Son doce minutos de cambios de ritmo, discusiones a guitarra y quejidos en tambor, un viaje total
De repente, Dickinson sale del escenario, pero el eterno trío de guitarristas (Murray, Smith, Gers) se encargan de mantener el caos entre los 60.000 asistentes. Dawson, a la batería, marca una violencia seca y constante desde el bombo. Y detrás de todos ellos, Steve Harris, el arquitecto, contempla su obra maestra.
The Number of the beast hace saltar las chispas con la fricción de su riff, The Clairvoyant incendia las brasas a base de lanzallamas y Powerslave las aviva con su viento egipcio. Cuando llega el ocaso de 2 minutes to Midnight y cae la noche, el Metropolitano ya es una hoguera.
Lejos de estar exhausto, Dickinson sale con uno de los más de 10 cambios de vestuario que hará a lo largo de la noche. Al volver, retumba la epopeya marítima de Rime of the Ancient Mariner. El público se transforma en una marea de brazos que ondean de un lado a otro. Son doce minutos de cambios de ritmo, discusiones a guitarra y quejidos en tambor, un viaje total.
Una vez que comienza Run to the hills el éxtasis revoluciona hasta la atmósfera del estadio. La música de los británicos ya no le pertenece a Dickinson, sino a las miles de personas que eclipsan el vozarrón añejo del vocalista. Lo mismo sucede con The Trooper o Iron Maiden, son conquistas del público madrileño.

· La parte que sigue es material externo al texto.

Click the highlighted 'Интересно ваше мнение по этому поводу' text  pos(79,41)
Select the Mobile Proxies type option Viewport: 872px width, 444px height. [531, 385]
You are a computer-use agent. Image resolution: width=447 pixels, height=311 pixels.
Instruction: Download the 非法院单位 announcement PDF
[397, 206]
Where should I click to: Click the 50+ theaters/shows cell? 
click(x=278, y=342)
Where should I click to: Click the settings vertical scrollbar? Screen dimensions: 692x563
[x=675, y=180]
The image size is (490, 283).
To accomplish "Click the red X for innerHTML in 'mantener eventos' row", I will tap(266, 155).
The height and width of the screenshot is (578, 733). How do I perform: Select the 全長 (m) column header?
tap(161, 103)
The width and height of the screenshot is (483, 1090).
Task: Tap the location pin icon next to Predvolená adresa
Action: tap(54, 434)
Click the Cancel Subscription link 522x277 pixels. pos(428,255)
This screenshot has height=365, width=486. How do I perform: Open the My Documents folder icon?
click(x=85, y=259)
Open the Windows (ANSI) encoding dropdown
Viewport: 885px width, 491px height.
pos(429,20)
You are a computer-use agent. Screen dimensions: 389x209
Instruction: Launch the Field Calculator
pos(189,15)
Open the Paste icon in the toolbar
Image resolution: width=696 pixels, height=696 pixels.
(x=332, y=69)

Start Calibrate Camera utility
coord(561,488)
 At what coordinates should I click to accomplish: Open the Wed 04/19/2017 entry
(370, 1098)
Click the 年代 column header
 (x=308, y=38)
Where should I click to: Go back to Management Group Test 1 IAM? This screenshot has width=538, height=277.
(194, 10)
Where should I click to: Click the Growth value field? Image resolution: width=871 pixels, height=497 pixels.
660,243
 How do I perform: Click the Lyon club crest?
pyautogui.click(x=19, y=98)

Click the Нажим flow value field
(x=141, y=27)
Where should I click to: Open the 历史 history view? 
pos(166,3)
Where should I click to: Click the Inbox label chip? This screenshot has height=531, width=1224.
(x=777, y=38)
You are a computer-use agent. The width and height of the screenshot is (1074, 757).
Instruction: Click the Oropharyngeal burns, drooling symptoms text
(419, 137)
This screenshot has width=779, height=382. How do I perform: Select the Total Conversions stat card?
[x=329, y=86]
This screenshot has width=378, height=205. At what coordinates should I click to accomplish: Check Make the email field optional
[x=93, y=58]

Las luces del escenario se apagan, pero nadie se lo cree. De entre los perros viejos de la dama de hierro, más lo son los 60.000 fanáticos que los han visto crecer. El mítico discurso de Churchill, «Lucharemos en las playas», convierte el escenario en un campo de batalla. Tras la exigencia vocal de Ace High, Fear of the dark siembra un abrazo de la solemnidad entre los aficionados.
Finalmente Wasted Years será el culmen y fin de una noche histórica para el heavy metal, un himno emotivo que recuerda: «realize you’re living in the golden years». La reivindicación de un grupo que, tras 50 años de música auténtica, parece que aún tiene mucho por vivir.